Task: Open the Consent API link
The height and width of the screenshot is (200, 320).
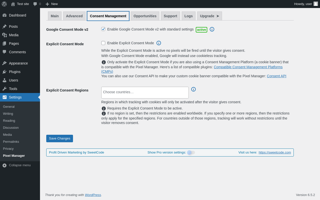Action: click(x=277, y=76)
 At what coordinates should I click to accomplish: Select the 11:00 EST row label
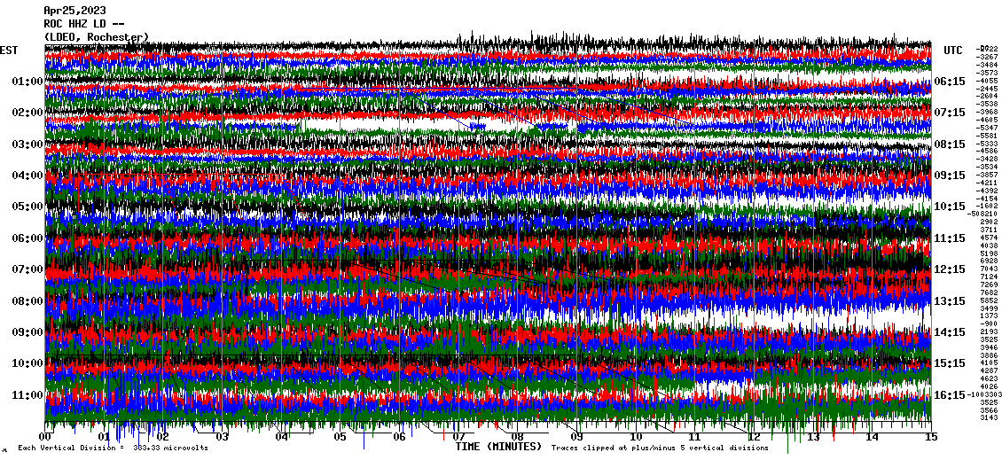tap(27, 395)
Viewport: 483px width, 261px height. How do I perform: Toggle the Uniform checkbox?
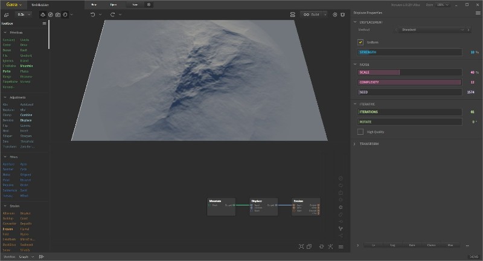pos(360,42)
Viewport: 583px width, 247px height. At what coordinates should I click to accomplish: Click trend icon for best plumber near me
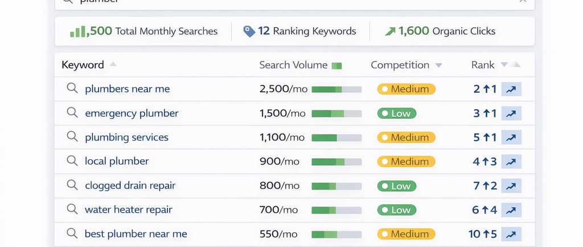(x=511, y=234)
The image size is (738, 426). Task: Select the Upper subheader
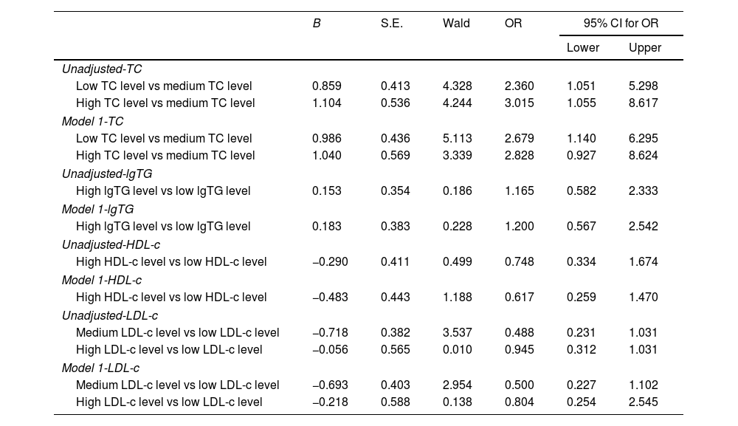(x=644, y=48)
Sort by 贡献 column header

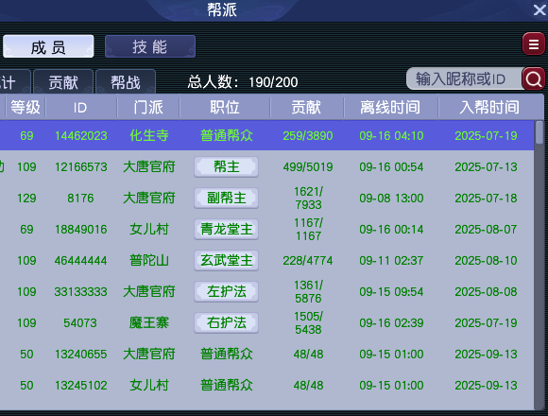tap(306, 108)
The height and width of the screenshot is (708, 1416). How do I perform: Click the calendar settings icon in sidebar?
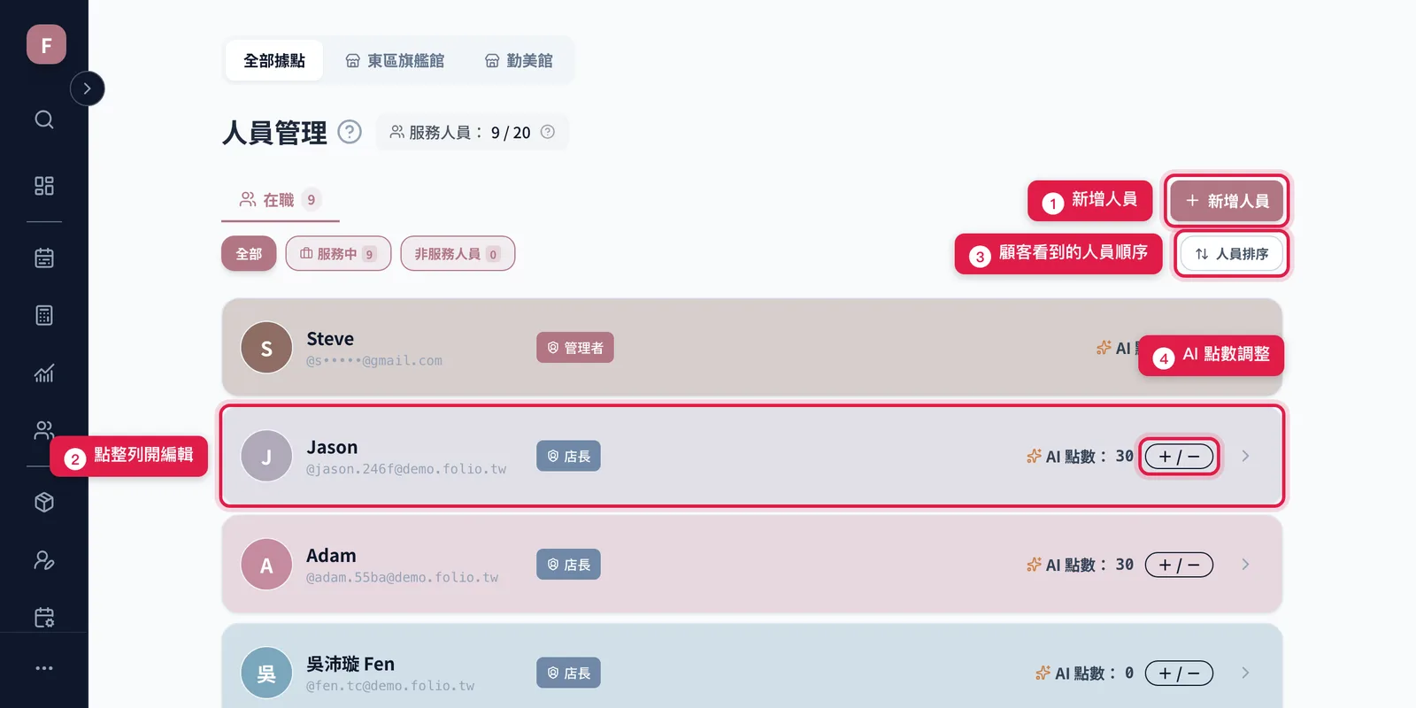(x=44, y=618)
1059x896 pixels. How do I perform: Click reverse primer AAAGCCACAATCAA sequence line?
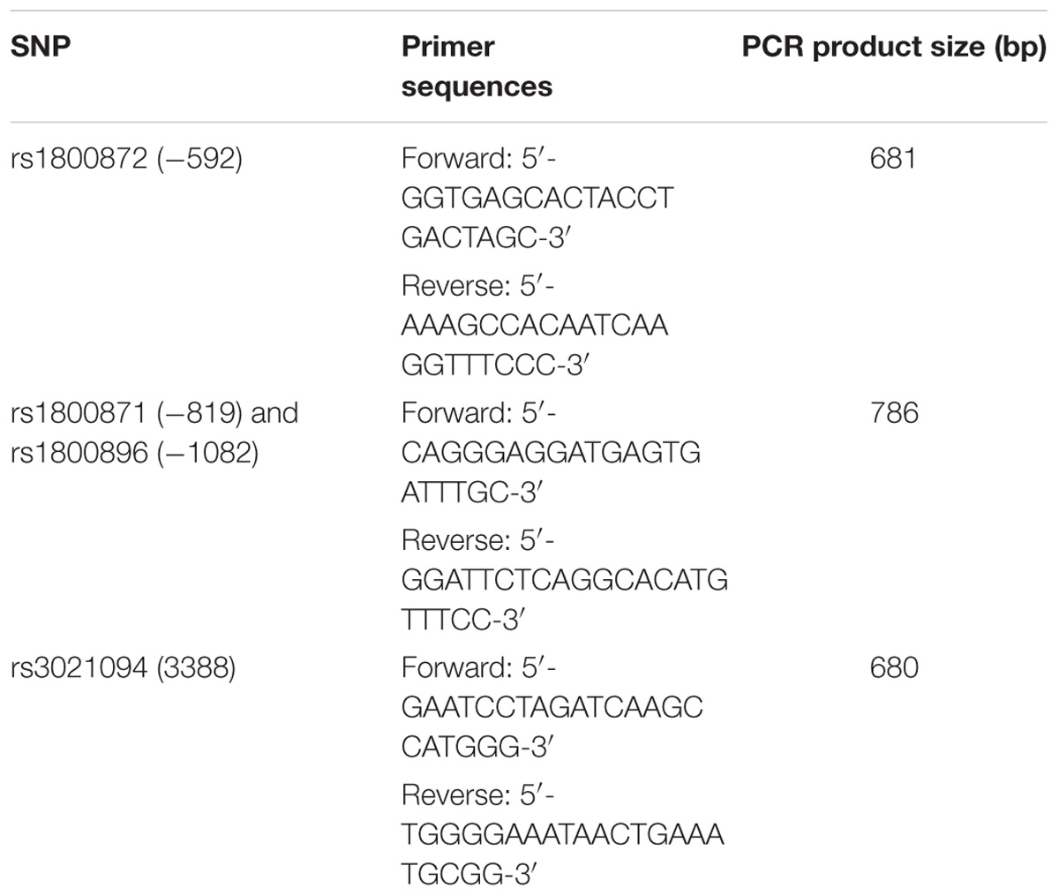point(534,325)
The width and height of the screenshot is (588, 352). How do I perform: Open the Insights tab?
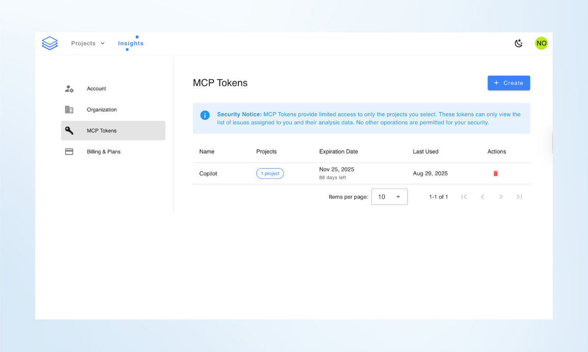pos(131,44)
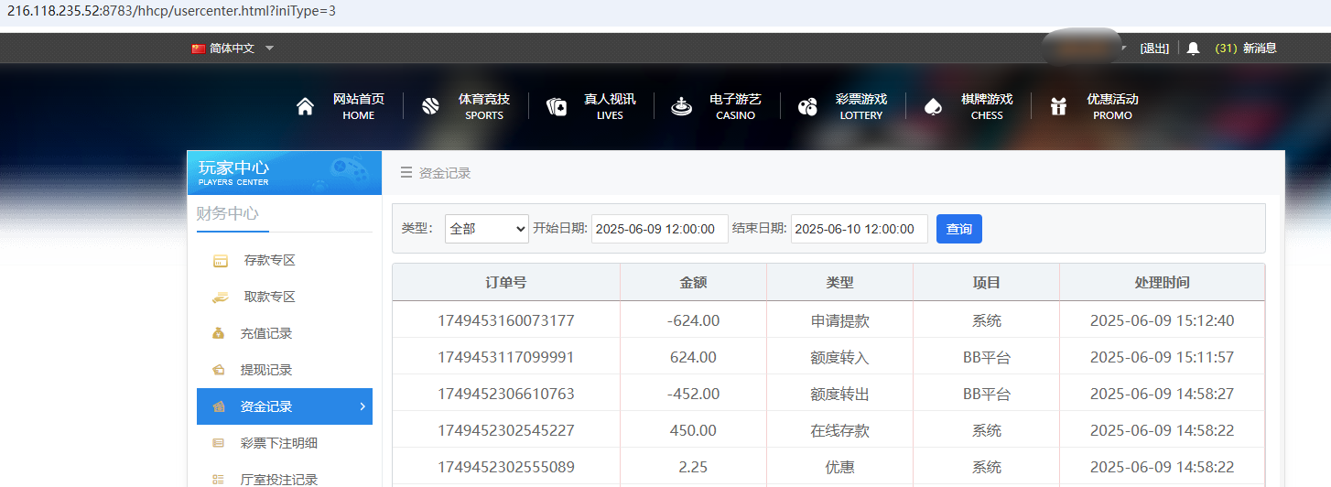
Task: Click the lottery balls icon
Action: tap(806, 107)

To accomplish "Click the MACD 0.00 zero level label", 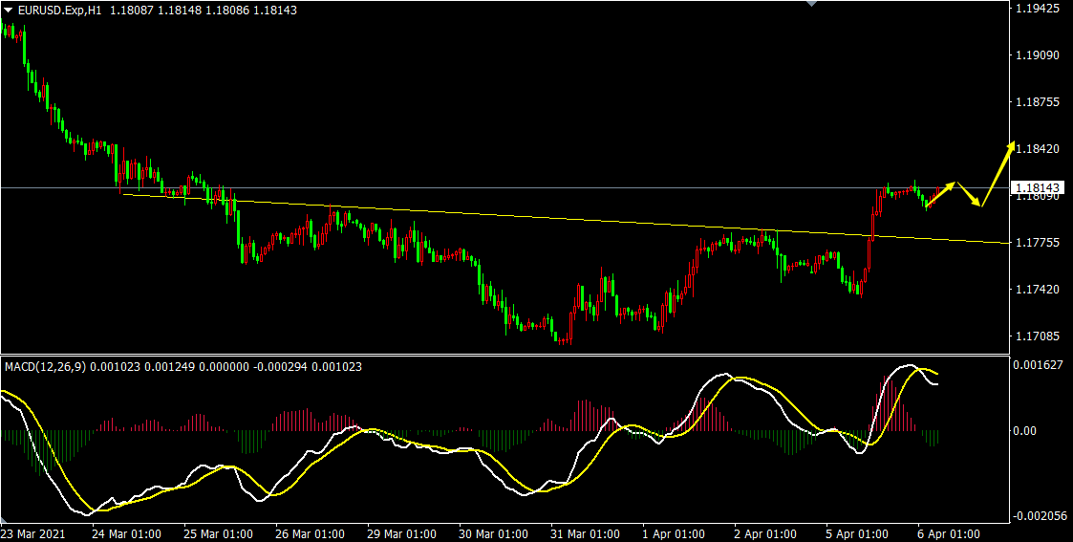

• [WORK REQUEST]: What is needed is an exact copy of the lines from the one with "The height and width of the screenshot is (200, 320)." through the end of the data above, both included, minus any pictures.

• [EXPECTED ANSWER]:
The height and width of the screenshot is (200, 320).
Action: click(x=277, y=76)
 At what coordinates should I click to accomplish: Select the 11:00 EST row label
tap(27, 395)
Viewport: 483px width, 261px height. How do I perform: Toggle the Uniform checkbox?
pos(360,42)
Viewport: 583px width, 247px height. At what coordinates should I click to accomplish: Click trend icon for best plumber near me
(x=511, y=234)
The image size is (738, 426). Task: Select the Upper subheader
(x=644, y=48)
Sort by 贡献 column header

tap(306, 108)
The height and width of the screenshot is (708, 1416). How do I perform: Click the calendar settings icon in sidebar?
(x=44, y=618)
1059x896 pixels. How do I perform: Click reverse primer AAAGCCACAATCAA sequence line?
point(534,325)
The width and height of the screenshot is (588, 352). How do I perform: Open the Insights tab?
pos(131,44)
Task: Click the lottery balls icon
Action: tap(806, 107)

To accomplish "Click the MACD 0.00 zero level label", 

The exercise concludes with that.